I am not willing to take the risk that she is already dead and act accordingly. Why treat life in such a cavalier fashion? If life is valuable (and it is) then life must have *essential* dignity, not contrived or somehow an addendum to a person's character based upon a person's actions or their medical condition. We don't see Jesus writing off the paralytics, the blind, the diseased and the possessed. Rather He tells us to love them. Why? Because every human being is made in the image of God. That is, I suspect, why Jesus says that whatever we do to the least of these (people) we do also to Him.

Furthermore, the more I investigate this whole case the more I am bothered by the possibility of what might be really going on here.

http://www.libertytothecaptives.net/exclusive_personal_interview_Schindlers_respond_to_larry_king.html

3/29/2005  
Anonymous Anonymous said...

I have had a hard time deciding my opinion on this case. Since the cost for caring for Terri is taken care of and her parents want to keep her alive, I'm inclined to err on the side of life. However, this is difficult for me to resolve.

One of the prayers said in Catholic Mass starts: "I confess to almighty God, and to you, my brothers and sisters, that I have sinned through my own fault,
in my thoughts and in my words, in what I have done, and in what I have failed to do".

So, sins of omission are just as serious as sins of commission. But, at what point does refusing medical treatment become suicide versus a quality of life issue. Can someone choose to not undergo a painful treatment that will extend their life by a few months and, instead, choose to die sooner? By not choosing to live the longest possible life, is this suicide?
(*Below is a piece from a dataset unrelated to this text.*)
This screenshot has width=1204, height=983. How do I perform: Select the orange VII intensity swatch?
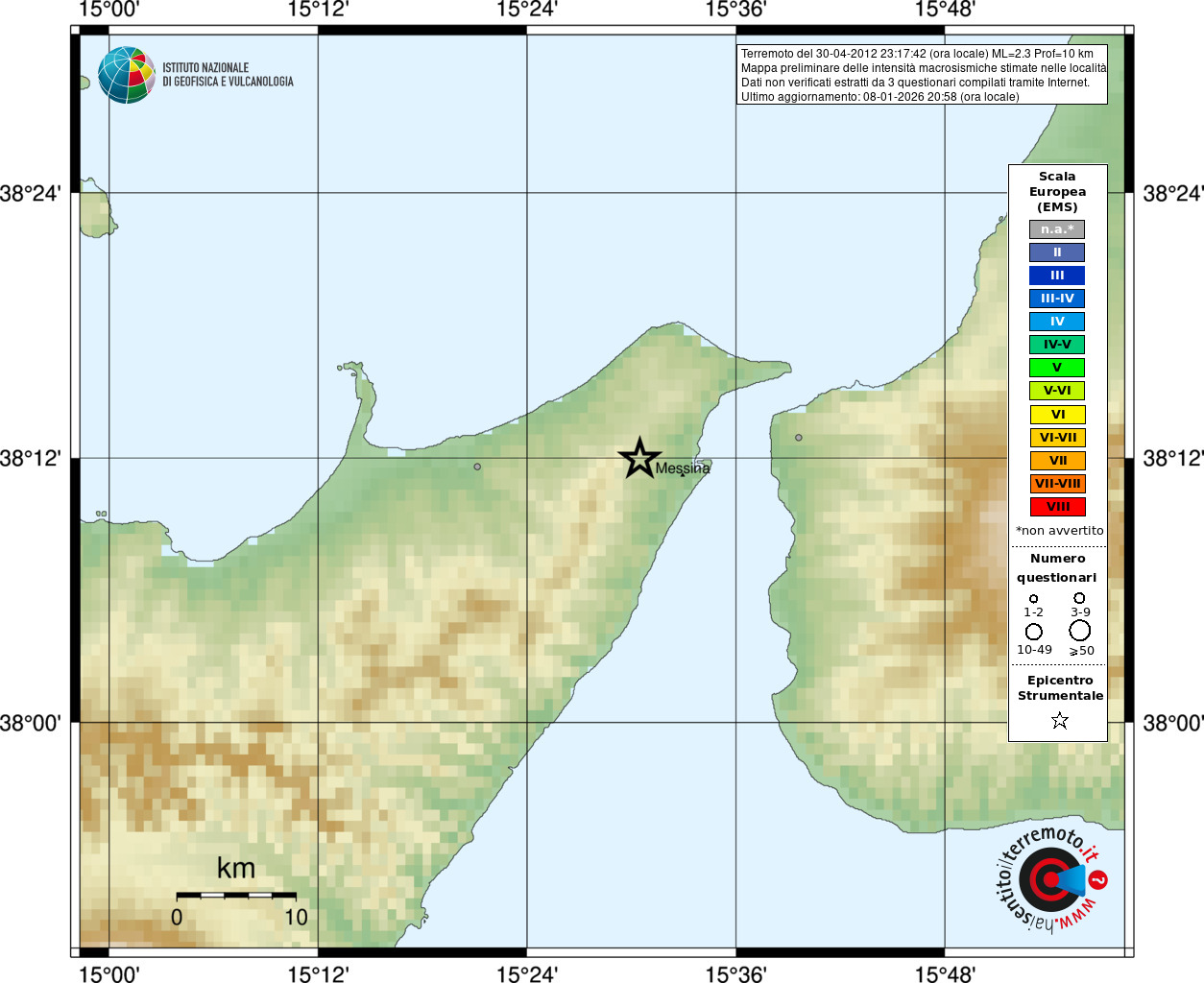1057,461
This is something I have thought about because my father has a living will and has instructed that no extraordinary measures are to be taken to keep him alive. My father's lungs collapsed when I was in 11th grade and he was on a ventilator, unconscious, for about two weeks and does not want to end up in that situation again. If my father were to end up in the situation Terri is in, he would want the feeding tube removed and has instructed my mother and I to ensure that this happens. At this point, I think I would instruct the doctor's to remove my father's feeding tube since, in some sense, it should never have been put in and, had my father been capable of preventing the treatment, he would have refused. Luckily, this situation has not occurred (yet) and no one in my family has been forced to make such a decision and I pray that I never have to.

3/29/2005  
Anonymous Anonymous said...

OK, I realize that you don't know me. For introductions, I'm a close friend of Gelok's fiancee, Ning. From Dan's blog, I stumbled upon your site :) I am a Christian. I am also a medical student, but I certainly don't claim to have the answers. However, that having been said, I couldn't help but comment. I believe that there is another way to look at this. This is certainly an emotionally laden case, especially with family feuding and Terri's young age. But death happens. It happens to pediatric patients every day. It happens to young victims of trauma. And it has happened to Terri Schiavo.
More and more, hospital ethics boards are seeing cases like this - where families believe that the medical profession can offer magic - that more aggressive treatment might help - that a 'cure' might be found - and are unable or unwilling to accept that death has occurred to their loved one. Just because it is now possible to keep a person "alive", with no hope of recovery (and often in severe pain), does not always mean that such an existence is either ethically required or justified. I believe that the danger in this case is in 'playing God, not by refusing to accept her death - as many fundamentalists would lead us to believe, but by not accepting a fact that, on this earth all will reach an end. Witholding the truth that recovery is impossible and any treatment is futile, as difficult as it may be for both families and us (docs) to ingest, sometimes accepting fate and choosing to die with dignity is both morally and ethically justified. Do you truly believe that, in every case (as with terminal cancer), refusing painful aggressive treatment demonstrates either a lack of hope, a lack of faith, or a lack of courage - and do you believe that it is not a dangerous, foolish judgement to require this, especially against an individual's wishes, in order to fulfill a perceived need to uphold your theories? 'jamie' included this in a post, and I agree. Perhaps even carry this a bit further - God gives life, but God has also established death. I believe that it is a physician's duty to approach families with both honesty and compassion. Families need to understand and make informed decisions; they also need to be supported and attend to the grieving process, which I realize may take time, but they can only be partners in reasonable health care if provided with the facts and understanding that dying is not 'giving up'. Medicine is not a panacea - due to the mirage of treatment options, individuals must be allowed to be partners in their medical care and decision-making, or have a surrogate decision maker who will - no doctor or governmental entity can reasonably tell you what your body's response will be to a treatment regimen - realize that medicine is an inexact science of trial-and-error!; just the same, the appropriate measures or level of suffering that should be forced upon you before allowing a natural death is between you and God. Finally, medicine is a tool, it is not a weapon of magical, eternity-conveying power.

3/30/2005  
Blogger Brian said...

Let me first say that I am glad we have all approached this in a reasonable manner so that we can dialogue about this and hopefully find some answers rather than just trying to out-shout and out-quote the other person. So my thanks all-around.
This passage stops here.